The U.S. Court of International Trade (“CIT”) issued a final opinion in Virtus Nutrition LLC’s (“Virtus”) challenge to Customs and Border Protection’s (“CBP”) detention of Malaysian palm oil imports, rejecting Vitrus’ request that the CIT confirm the importer’s right to re-export the shipment. Please see link to case [here].
CBP detained the shipment in early 2021 alleging that the palm oil was subject to a withhold release order (“WRO”) issued against Sime Darby Plantation Berhad. See link [here]. To obtain release of the shipment, Virtus provided CBP with extensive documentation concerning the production process. However, CBP found the documentation was not sufficient and instructed Virtus to export or destroy the merchandise within a 60-day time frame.
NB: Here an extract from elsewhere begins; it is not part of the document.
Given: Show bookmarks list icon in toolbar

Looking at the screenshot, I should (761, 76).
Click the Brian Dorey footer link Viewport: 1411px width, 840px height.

Virtus filed a protest on CBP’s decision, which CBP denied, claiming insufficient documentation. Virtus brought the case before the CIT to contest the denial of the protest. (Virtus Nutrition, LLC v. United States, CIT #21-00165). Prior to the appeal, Virtus and CBP entered into a temporary storage agreement stating that Virtus could export the merchandise.
After filing the appeal Virtus sought to dismiss the case, effectively conceding that it could not prove CBP’s detention was unlawful but requested the CIT order that Virtus be allowed to re-export the goods pursuant to the storage agreement. CBP agreed that the case should be dismissed with prejudice but argued that the CIT does not issue an order allowing export of the goods because the storage agreement would apply only if Virtus sought a final decision from the court.
In its December 15, 2022, opinion, the CIT dismissed the case and denied Virtus’s request to export the goods. The court found that CBP is allowed to seize the goods as they deem appropriate. If CBP seized the goods, and did not allow Vitrus to export, which is common in WRO proceedings, then the court noted that Virtus may challenge CBP’s decision pursuant to 28 USC § 1356. Finally, the Court also denied the American Apparel & Footwear Association’s bid to join the suit as an amicus curiae. It is unlikely Virtus will appeal its loss.
In the end, the case did not provide insight into the evidence needed to successfully challenge CBP forced labor detentions. The importing community was hoping for such guidance but will have to wait.